- **YOUR ASSIGNMENT**
List every section heading that appears in the passage on negotiation skills below.

- **SOURCE PASSAGE**

- - - - -

Individuals with negotiation skills have the ability to seek a variety of solutions to problems. Instead of focusing on his ultimate goal for the negotiation, the individual with skills can focus on solving the problem, which may be a breakdown in communication, to benefit both sides of the issue.

 

Decision Making Ability

 

Leaders with negotiation skills have the ability to act decisively during a negotiation. It may be necessary during a bargaining arrangement to agree to a compromise quickly to end a stalemate.

 

Interpersonal Skills

 

Effective negotiators have the interpersonal skills to maintain a good working relationship with those involved in the negotiation. Negotiators with patience and the ability to persuade others without using manipulation can maintain a positive atmosphere during a difficult negotiation.

 

Ethics and Reliability

 

Ethical standards and reliability in an effective negotiator promote a trusting environment for negotiations. Both sides in a negotiation must trust that the other party will follow through on promises and agreements. A negotiator must have the skills to execute on his promises after bargaining ends.

- - - - -

- **INFORMATION**
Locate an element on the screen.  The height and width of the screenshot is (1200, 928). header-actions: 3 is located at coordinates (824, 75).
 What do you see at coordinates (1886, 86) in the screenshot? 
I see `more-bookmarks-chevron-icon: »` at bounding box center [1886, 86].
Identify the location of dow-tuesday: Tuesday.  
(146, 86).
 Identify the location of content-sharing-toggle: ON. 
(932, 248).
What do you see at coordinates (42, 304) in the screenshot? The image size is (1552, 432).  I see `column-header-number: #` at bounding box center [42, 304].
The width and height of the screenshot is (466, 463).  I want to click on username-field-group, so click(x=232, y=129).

- - - - -

- **EXERCISE RESPONSE**
Decision Making Ability
Interpersonal Skills
Ethics and Reliability